Juve, ¡es Dybala tu Cristiano!

Un Dybala suntuoso remedia a la ausencia de juego de la Juventus, que sufre pero le gana a una linda Atalanta por 3-1

 

“Visitar a Atalanta es como ir al dentista”, había resumido perfectamente Guardiola: te puede ir bien, pero lo cierto es que te va a doler. La Juventus hoy lo pudo comprobar en carne propia. En un partido en el que sufrió del primero al último minuto, Dybala fue el faro que encendió la luz y señaló la dirección, ayudando a sus compañeros a dar vuelta a un partido que los veía perder 1-0 hasta el minuto 74’.

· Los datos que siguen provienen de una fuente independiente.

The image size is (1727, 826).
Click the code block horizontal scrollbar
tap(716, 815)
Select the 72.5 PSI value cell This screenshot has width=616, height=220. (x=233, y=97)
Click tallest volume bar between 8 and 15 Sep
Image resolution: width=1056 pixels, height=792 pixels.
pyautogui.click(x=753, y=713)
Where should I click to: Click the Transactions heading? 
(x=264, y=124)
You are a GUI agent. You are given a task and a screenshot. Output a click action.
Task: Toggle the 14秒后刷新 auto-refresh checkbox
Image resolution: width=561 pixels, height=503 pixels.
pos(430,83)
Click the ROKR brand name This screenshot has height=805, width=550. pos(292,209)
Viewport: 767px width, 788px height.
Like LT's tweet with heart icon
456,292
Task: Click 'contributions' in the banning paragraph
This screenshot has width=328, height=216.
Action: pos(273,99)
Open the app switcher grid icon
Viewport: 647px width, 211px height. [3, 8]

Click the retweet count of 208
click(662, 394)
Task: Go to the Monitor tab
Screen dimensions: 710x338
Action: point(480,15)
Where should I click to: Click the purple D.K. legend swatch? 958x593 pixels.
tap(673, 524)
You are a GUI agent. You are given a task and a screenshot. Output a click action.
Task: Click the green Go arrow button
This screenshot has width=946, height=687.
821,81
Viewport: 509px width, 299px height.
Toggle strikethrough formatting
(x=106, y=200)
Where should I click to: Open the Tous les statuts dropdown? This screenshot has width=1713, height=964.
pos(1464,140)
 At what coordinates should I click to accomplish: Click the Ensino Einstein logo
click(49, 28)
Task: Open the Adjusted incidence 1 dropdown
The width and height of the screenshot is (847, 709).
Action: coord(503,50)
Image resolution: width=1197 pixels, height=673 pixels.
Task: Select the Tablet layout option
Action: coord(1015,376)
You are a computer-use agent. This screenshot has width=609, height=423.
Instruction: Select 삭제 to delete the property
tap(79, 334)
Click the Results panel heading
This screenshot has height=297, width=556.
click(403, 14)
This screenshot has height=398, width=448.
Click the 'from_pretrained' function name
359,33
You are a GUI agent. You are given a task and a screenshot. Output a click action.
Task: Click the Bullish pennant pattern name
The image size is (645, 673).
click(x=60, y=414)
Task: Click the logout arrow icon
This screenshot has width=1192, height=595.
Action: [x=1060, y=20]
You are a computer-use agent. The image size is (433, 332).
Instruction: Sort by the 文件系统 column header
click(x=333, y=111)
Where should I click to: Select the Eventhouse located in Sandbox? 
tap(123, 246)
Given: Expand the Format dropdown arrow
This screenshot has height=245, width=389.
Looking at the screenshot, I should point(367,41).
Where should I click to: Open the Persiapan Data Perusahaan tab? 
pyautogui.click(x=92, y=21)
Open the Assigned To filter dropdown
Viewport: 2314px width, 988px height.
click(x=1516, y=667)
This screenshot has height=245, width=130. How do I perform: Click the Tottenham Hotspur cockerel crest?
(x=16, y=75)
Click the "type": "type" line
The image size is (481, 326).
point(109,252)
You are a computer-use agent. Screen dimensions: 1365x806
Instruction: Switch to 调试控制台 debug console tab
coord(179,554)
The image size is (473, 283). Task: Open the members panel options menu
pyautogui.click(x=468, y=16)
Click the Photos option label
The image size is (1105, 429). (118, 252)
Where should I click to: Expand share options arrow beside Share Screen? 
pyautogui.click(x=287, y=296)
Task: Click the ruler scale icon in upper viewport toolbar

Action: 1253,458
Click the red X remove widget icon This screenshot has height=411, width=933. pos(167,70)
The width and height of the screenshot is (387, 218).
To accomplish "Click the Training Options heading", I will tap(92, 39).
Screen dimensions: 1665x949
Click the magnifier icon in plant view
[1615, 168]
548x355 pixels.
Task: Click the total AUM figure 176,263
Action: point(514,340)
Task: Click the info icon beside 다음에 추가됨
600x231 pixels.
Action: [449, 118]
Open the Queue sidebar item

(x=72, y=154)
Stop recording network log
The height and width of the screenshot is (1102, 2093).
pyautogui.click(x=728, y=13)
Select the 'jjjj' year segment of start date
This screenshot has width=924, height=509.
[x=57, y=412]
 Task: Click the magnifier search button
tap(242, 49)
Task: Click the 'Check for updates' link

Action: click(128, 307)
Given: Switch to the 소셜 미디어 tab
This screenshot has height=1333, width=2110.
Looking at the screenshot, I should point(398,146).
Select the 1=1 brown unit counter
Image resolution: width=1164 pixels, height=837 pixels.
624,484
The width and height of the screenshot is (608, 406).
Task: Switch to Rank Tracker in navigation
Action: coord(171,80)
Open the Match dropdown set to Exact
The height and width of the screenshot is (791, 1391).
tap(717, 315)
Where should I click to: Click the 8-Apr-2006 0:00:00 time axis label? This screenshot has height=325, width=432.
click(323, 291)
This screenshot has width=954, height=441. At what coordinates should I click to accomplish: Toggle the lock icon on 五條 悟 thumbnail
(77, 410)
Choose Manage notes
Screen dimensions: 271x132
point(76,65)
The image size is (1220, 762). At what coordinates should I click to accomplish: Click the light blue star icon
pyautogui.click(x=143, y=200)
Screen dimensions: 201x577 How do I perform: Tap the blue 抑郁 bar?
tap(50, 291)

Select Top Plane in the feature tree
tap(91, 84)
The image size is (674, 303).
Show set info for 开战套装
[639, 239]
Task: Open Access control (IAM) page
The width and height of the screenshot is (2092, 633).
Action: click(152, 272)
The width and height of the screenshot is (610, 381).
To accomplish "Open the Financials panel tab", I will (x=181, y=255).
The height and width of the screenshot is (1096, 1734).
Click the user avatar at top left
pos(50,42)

Sarri tuvo que hacer frente a varias bajas, entre las cuales la más importante era sin duda la de Cristiano. Al ver la actuación de su sustituto, Paulo Dybala, es difícil creer que los juventinos puedan haberlo extrañado. La Joya de la Vecchia Signora es, sin lugar a debate, el mejor jugador bianconero de este comienzo de temporada y, hoy, fue la única fuente de juego de la Juventus por largas partes del partido. Bernardeschi fue preferido a Douglas Costa y Ramsey. El centrocampista ofensivo salió por una lesión muscular en el abdomen después de una media hora de muy baja calidad.

Ambos equipos trataron de jugar altos, actuando una presión de elevada intensidad. Sin embargo (y como siempre, cabe añadir), fue el Atalanta el equipo que tomó los mayores riesgos. Estos últimos pagaron y, por los noventa minutos, la Dea fue el duelista más peligroso. A pesar de las ausencias de jugadores claves como Iličić y Duván Zapata, en efecto, el Atalanta puso la Juve en enorme dificultad, especialmente por la banda. Allí, tanto De Sciglio como Cuadrado, no podían contener el desborde de Gosens y Hateboer. No es casual, de hecho, que el gol haya llegado de un centro de la banda derecha que cabeceó el lateral izquierdo. De las muchísimas ocasiones que tuvo, cabe, además, resaltar un penal errado por Barrow (al travesaño) antes del 1-0.

La Dea creó, como suele hacer, una gran cantidad de peligros a ritmo constante, dando a entender que la mayor debilidad de la Juve, en este momento, es perder el control del juego cuando este toma excesiva rapidez – una eventualidad que se suele observar más en Europa que en la Serie A. Internos como Bentancur y Khedira, en efecto, pusieron en muestra un paso demasiado cadencioso para estos tipos de partidos, dejando a menudo sus defensores sin cobertura. Para colmo, su aporte era nulo en fase ofensiva. En suma, la Juventus regalaba el centro del campo al adversario, un error imperdonable.

Y en el minuto 74, el milagro: Higuaín fomenta con su gol (casi casual) la esperanza de un equipo al cual le estaba costando tan solo llegar a sus delanteros, ni hablar al área. En quince minutos, la Juve pone los tres puntos en el banco, llevándose una de esas victorias sucias que parecían una marca registrada de Allegri, pero a las que Sarri se está, afortunada y lamentablemente, acostumbrando, en la espera de encontrar el juego que busca.

Como se ha dicho, la luz fue Dybala, que se arrastró a sus compañeros mientras gambeteaba a todo el mundo con la pelota pegada al pie. Llegó muy cerca del gol con una acción Maradoniana, en la que “solo” le faltó saltar al sexto hombre que encontró en su camino; inspiró el 2-0, atrayendo a sí a la defensa antes de capacitar Cuadrado para servir la segunda asistencia al Pipa; finalmente, en el minuto 92 pudo poner su firma en el marcador con un gol de verdadero 10, fijando el 1-3 final. De la ocasionales falta de juego y ritmo, se va a tener que encargar Sarri. Afortunadamente por los bianconeri, de la falta de Cristiano se encarga Dybala, el verdadero faro de esta Juve.